Les suites du sauvetage irlandais
de l’Anglo Irish Bank donnent un
avant-goût de ce qui pourrait se passer dans l’un ou
l’autre des deux cas de figure. Le sort de ses détenteurs
d’obligations non subordonnées n’est toujours pas
réglé. Le gouvernement tentant de mettre en place une
procédure de négociation à l’amiable entre la
banque et ces créanciers, afin d’aboutir à une
dépréciation qui serait votée majoritairement par eux et
s’imposerait à tous. La réaction des marchés,
réfugiés dans leur anonymat, est attendue sur le front des taux
obligataires que l’État irlandais devra consentir en
début d’année prochaine pour lever les capitaux dont il
va avoir besoin. A moins qu’il ne fasse finalement appel au fonds de
stabilité européen, en dépit de toutes les
dénégations de part et autre.
Le gouvernement grec ne vient-il
pas de reconnaître qu’il négocie
« informellement » un report de remboursement de sa
dette au FMI – ce que celui-ci a déclaré être
prêt à envisager si les Européens en sont d’accord
et font de même – tout en se refusant à admettre que
l’on appelle cela une restructuration, un terme trop grossier et
qui fait peur. Ce qui est vrai un jour cesse parfois de l’être le
lendemain.
Les mots ont encore un dernier
pouvoir, quand ils y parviennent. Celui de permettre des faux-semblants. Mais
leur usage alimente un art de gouverner offrant de moins en moins de
ressources.
Mais pour revenir à la
régulation financière, il y a donc loin de la coupe aux
lèvres ! Cahin-caha, l’échafaudage est monté, plus
ou moins solide, mais quand va venir le moment de serrer les derniers
boulons, il va falloir masquer qu’il repose sur du sable. Ne pas faire
appel aux fonds publics tout en n’affrontant pas les marchés
est une gageure.
Que va pouvoir dire le G20 sinon
une fois de plus se réfugier derrière de grands principes ?
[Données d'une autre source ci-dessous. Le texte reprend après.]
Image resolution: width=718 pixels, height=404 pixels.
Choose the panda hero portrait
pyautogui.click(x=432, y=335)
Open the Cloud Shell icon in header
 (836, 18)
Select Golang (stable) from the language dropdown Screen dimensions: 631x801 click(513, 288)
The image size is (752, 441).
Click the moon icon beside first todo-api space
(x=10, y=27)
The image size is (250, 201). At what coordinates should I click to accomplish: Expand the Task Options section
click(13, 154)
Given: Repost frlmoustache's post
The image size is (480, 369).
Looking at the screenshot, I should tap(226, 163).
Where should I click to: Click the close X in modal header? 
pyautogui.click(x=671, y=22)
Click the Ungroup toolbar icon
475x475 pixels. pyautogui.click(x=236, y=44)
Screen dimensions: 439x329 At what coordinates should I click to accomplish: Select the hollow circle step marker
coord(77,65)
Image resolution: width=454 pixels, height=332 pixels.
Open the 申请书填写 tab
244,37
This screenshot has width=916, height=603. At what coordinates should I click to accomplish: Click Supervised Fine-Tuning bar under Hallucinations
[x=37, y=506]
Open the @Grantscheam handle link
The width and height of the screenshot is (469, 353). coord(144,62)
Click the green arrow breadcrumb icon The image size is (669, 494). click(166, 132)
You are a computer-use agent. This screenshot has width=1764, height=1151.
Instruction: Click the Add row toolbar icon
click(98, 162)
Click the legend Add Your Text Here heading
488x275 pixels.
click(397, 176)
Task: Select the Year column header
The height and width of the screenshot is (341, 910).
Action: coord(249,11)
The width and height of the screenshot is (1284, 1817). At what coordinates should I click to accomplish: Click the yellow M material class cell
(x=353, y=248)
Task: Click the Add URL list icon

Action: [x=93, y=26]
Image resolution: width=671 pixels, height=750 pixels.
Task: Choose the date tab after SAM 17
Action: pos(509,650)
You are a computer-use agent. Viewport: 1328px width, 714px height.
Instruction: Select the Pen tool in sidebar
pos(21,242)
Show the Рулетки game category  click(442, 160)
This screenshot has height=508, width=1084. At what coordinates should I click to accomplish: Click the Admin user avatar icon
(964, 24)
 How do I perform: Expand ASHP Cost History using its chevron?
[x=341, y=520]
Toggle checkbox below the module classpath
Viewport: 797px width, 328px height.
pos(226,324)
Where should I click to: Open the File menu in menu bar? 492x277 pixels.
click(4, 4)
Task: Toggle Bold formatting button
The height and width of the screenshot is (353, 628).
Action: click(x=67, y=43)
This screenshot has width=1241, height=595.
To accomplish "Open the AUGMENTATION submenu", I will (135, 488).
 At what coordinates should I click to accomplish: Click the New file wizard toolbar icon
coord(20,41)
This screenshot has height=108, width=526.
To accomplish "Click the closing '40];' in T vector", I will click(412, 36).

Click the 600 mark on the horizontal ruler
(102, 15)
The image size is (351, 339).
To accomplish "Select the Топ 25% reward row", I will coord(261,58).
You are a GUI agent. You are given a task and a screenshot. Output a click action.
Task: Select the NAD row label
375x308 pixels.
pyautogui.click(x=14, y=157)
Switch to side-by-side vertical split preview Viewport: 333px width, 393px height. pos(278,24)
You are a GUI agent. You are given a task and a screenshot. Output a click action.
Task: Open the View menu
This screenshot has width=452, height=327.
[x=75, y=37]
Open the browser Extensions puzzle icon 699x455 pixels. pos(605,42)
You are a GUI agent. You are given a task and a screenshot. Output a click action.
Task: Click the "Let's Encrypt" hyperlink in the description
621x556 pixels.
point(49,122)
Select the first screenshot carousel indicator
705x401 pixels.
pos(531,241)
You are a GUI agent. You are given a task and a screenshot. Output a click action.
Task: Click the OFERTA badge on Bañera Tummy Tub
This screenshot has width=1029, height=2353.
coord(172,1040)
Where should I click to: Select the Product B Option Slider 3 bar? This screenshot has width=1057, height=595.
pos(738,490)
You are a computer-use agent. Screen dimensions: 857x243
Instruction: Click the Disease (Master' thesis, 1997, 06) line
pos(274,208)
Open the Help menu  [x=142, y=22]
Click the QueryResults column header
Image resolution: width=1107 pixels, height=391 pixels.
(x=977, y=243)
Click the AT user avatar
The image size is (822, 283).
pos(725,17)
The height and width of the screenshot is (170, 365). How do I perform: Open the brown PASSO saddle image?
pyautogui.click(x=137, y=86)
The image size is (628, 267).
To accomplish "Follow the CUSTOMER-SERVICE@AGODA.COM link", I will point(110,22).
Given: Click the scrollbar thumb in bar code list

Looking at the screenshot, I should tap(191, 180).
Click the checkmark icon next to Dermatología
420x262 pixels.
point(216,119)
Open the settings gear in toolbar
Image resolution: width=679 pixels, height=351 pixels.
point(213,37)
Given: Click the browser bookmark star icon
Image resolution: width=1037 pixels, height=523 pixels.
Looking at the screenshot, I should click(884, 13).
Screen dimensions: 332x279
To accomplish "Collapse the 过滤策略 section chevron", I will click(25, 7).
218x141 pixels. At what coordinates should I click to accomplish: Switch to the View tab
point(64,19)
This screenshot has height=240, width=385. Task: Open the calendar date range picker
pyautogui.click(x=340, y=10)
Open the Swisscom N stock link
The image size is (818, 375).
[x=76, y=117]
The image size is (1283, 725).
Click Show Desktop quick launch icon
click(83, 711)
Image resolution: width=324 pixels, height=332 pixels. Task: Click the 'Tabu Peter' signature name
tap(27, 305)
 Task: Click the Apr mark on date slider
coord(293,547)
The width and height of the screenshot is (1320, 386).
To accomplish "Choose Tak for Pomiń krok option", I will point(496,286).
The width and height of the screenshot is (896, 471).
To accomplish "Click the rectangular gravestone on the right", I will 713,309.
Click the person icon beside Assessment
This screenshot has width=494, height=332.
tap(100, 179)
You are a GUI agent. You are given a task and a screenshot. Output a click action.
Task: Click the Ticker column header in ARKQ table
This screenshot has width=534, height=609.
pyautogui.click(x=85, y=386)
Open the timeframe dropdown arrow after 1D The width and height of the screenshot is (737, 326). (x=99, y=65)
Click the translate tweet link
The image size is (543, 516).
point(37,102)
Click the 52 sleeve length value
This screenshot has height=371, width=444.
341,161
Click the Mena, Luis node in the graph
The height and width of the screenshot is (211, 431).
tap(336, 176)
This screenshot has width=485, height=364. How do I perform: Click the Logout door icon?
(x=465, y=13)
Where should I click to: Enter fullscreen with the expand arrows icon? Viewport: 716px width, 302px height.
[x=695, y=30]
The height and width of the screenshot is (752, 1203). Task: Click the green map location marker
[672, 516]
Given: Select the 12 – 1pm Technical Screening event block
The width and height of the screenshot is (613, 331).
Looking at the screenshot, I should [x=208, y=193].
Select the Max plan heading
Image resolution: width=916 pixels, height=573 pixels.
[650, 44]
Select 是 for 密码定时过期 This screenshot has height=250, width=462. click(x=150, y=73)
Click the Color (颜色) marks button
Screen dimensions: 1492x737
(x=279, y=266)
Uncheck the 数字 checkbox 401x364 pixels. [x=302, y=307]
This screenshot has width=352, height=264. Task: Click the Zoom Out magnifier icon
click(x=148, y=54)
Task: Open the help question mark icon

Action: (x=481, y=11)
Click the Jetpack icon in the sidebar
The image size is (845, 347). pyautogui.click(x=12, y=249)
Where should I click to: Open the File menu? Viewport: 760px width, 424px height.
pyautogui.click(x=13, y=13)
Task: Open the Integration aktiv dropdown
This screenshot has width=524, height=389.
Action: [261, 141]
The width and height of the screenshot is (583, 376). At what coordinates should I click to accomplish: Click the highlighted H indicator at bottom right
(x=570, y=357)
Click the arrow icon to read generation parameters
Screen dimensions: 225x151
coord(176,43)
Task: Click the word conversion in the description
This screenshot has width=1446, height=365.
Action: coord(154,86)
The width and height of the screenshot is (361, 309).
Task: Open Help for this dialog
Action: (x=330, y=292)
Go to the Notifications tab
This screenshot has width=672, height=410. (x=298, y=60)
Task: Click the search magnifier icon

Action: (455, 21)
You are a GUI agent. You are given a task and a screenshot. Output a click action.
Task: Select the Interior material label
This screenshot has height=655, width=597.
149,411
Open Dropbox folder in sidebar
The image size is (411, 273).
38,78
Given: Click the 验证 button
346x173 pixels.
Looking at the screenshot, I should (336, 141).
Leurs modalités et calendrier d’applications risque
d’être aussi incertaines et lointaines que l’est la
réforme du système monétaire international. C’est
quand, le G20 suivant ?
Billet
rédigé par François Leclerc
Paul Jorion
pauljorion.com
(*) Un «
article presslib’ » est libre de reproduction
en tout ou en partie à condition que le présent alinéa
soit reproduit à sa suite. Paul Jorion est
un « journaliste presslib’ » qui
vit exclusivement de ses droits d’auteurs et de vos contributions. Il
pourra continuer d’écrire comme il le fait aujourd’hui
tant que vous l’y aiderez. Votre soutien peut s’exprimer ici.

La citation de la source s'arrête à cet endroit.